Luigi Brugnaro si è portato in casa due mamme con tre figli. Ora parlano con il traduttore

Il sindaco di Venezia Luigi Brugnaro ospita in casa due famiglie di profughi ucraini. Si tratta di due mamme con tre figli in tutto arrivati dopo due giorni viaggio dal confine con la Crimea. Un amico mi ha chiesto se potevo fare qualcosa per delle persone che stavano arrivando in Italia. Probabilmente non si aspettava che decidessi di accoglierle in casa, ma è la prima cosa a cui ho pensato. Ne ho parlato con Stefania, mia moglie, il vero motore della famiglia. Giovedì sono arrivate da noi», racconta oggi al Corriere della Sera. Il primo cittadino racconta che la prima volta che li ha visti uno dei bambini piangeva per il lungo viaggio. E oggi si arrangiano in casa per comunicare: «Il figlio di una delle signore parla inglese, alcuni miei collaboratori sono di origine ucraina, i miei bambini e i nostri ospiti hanno subito trovato sul telefonino il traduttore. Adesso abbiamo fatto comunità, è bellissimo: mangiamo e cuciniamo insieme, oggi (ieri, ndr) sono venute a messa con noi. Tutta la famiglia è contenta, sono arrivati anche tanti amici».
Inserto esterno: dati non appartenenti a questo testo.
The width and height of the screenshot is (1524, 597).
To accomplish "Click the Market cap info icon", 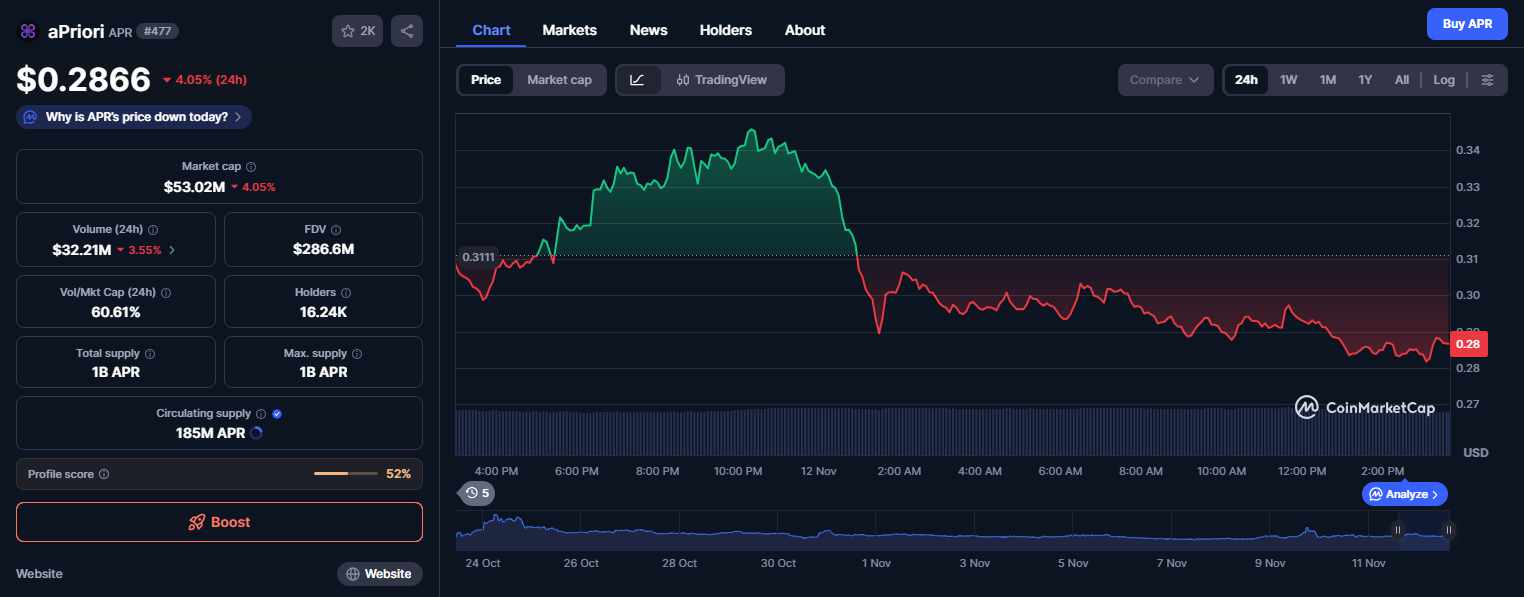I will tap(251, 167).
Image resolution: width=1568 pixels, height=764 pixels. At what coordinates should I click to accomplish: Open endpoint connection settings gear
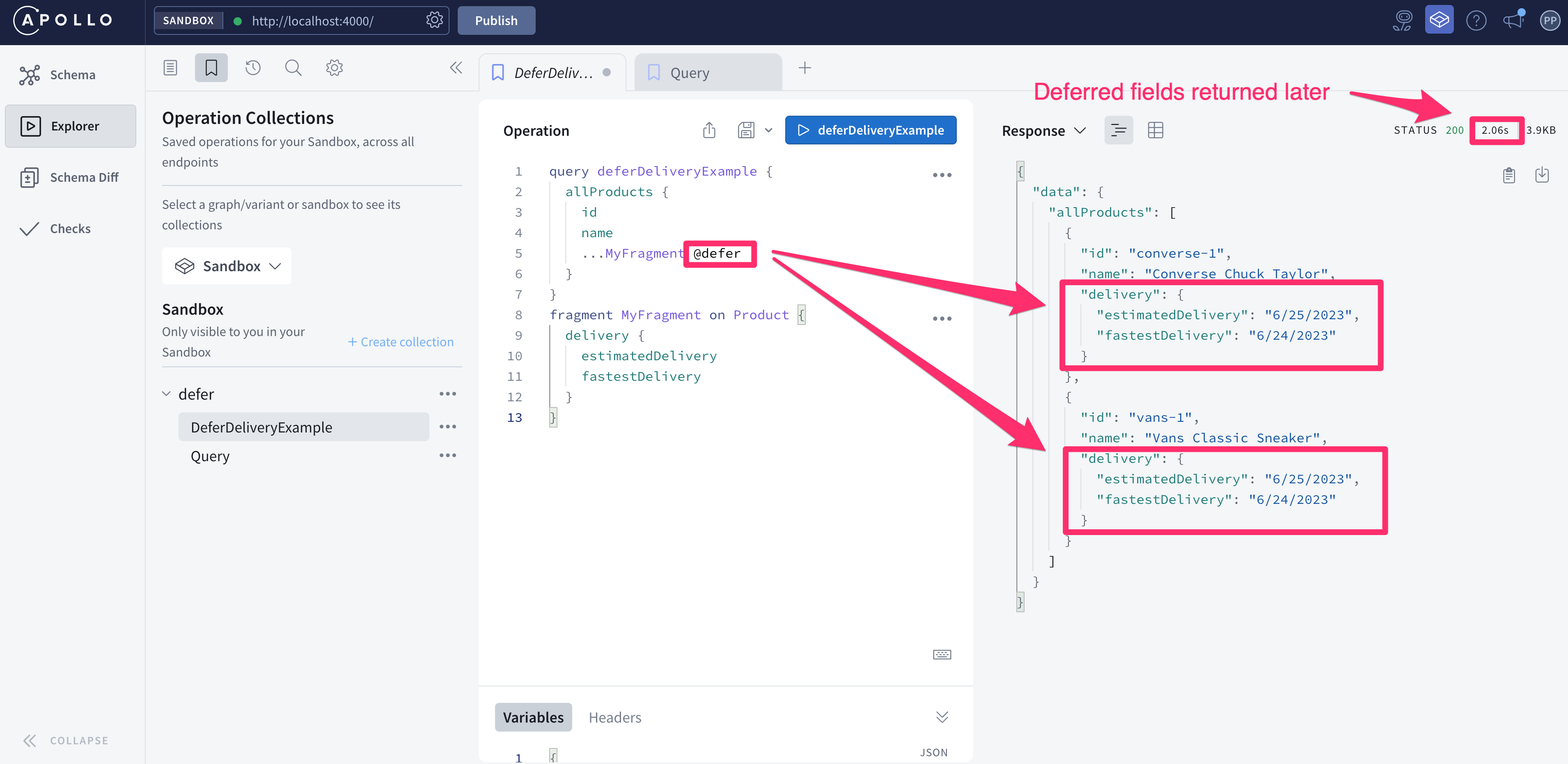(434, 20)
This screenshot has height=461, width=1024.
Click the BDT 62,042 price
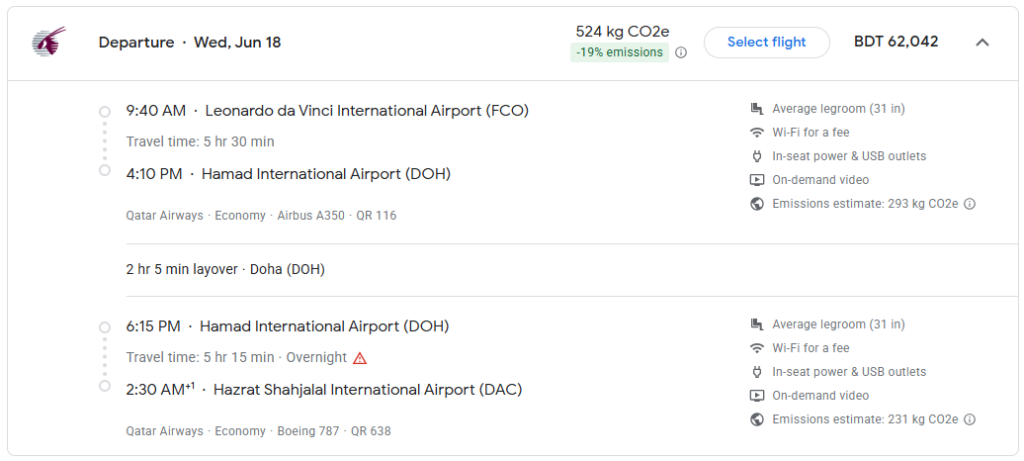pyautogui.click(x=896, y=42)
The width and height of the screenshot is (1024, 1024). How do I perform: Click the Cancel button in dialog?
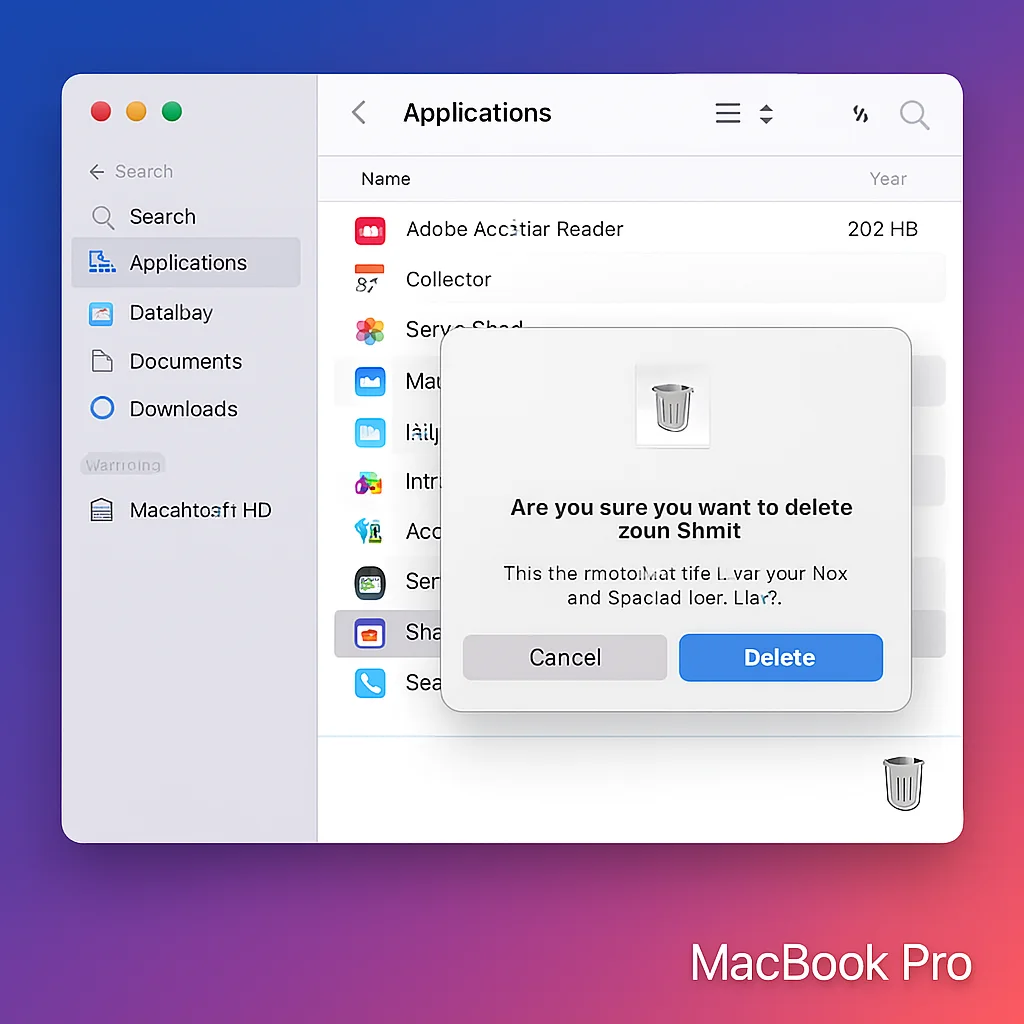pyautogui.click(x=565, y=657)
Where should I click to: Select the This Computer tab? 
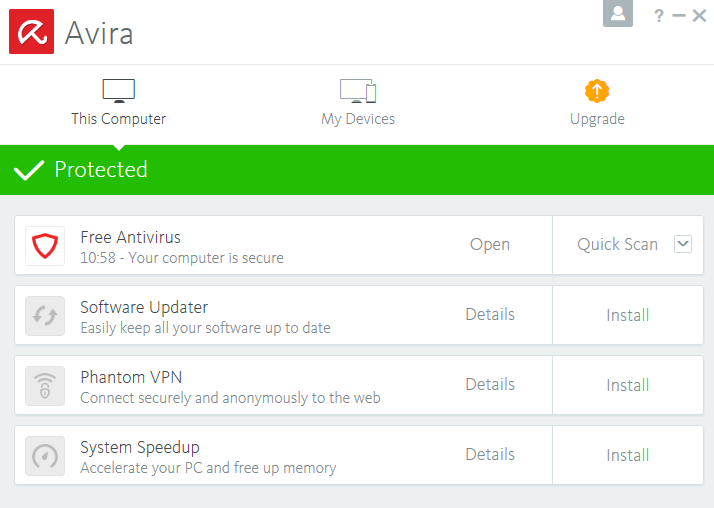[118, 104]
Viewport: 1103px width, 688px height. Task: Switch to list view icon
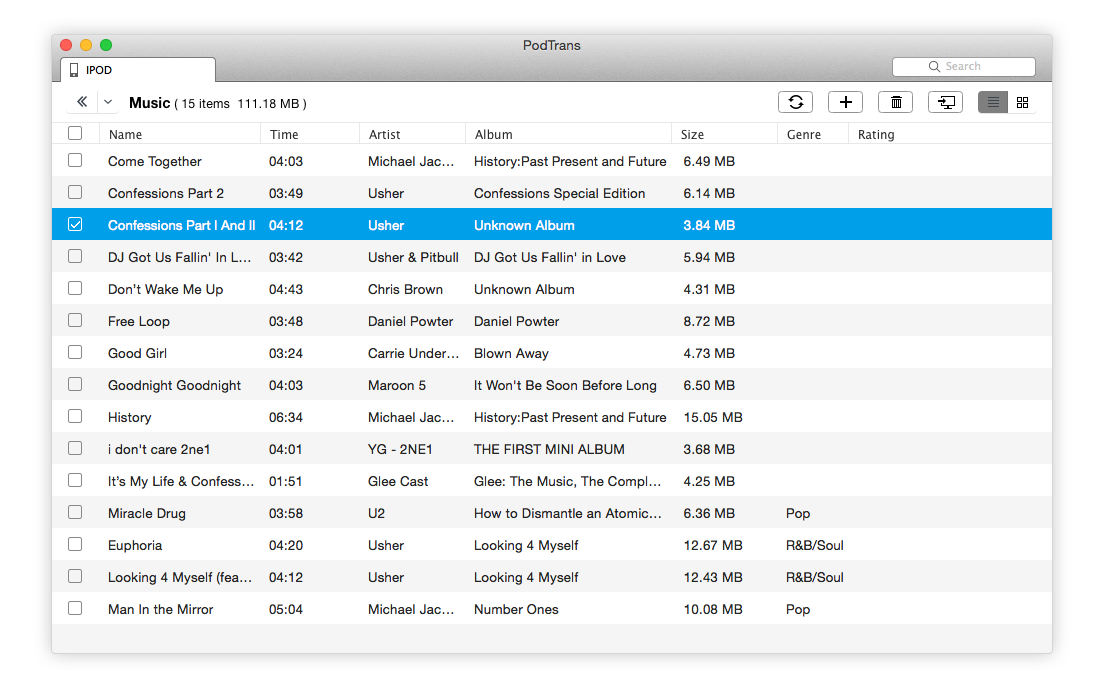point(993,102)
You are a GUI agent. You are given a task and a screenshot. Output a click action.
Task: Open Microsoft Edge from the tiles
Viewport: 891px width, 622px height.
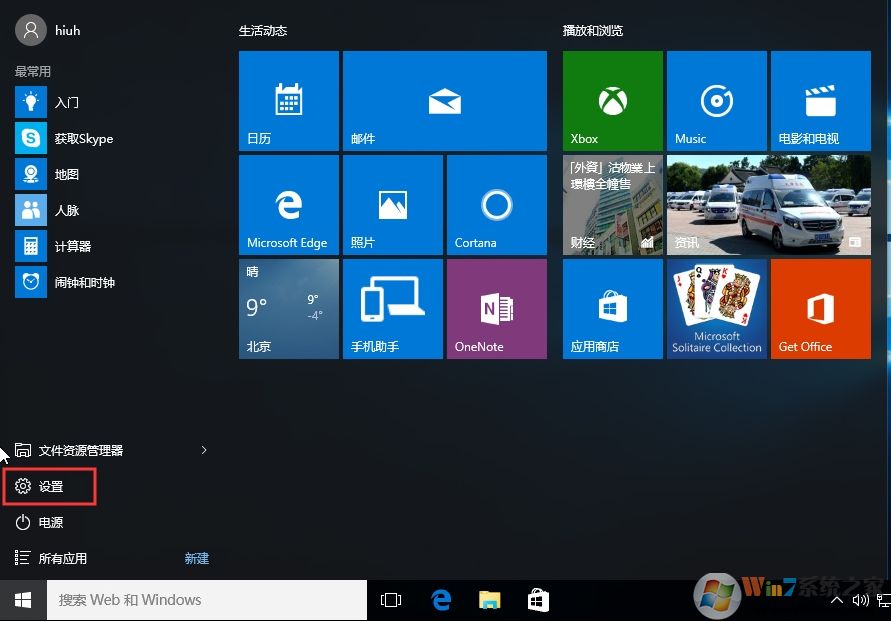(288, 204)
Ovviamente la tavola si è ampliata: «A pranzo eravamo in dodici, ma alla fine il numero era aumentato: dobbiamo cercare di donare serenità. I telegiornali noi li guardiamo in camera da letto, non voglio provarli ulteriormente con le immagini di quello che sta succedendo a casa loro. Una signora ha lasciato in patria il marito a combattere, l’altra il figlio». Pensa di ospitare queste persone per molto tempo? «Intanto lasciamole recuperare, loro vorrebbero aiutarci di continuo. Il figlio più grande in questi giorni sarà vaccinato, le signore faranno la terza dose. Il Comune e la Città metropolitana di Venezia hanno organizzato una macchina importante per gestire tutto questo. Abbiamo anche attivato un conto corrente per raccogliere fondi per l’accoglienza: il tema sarà quello di costruire un percorso di inserimento».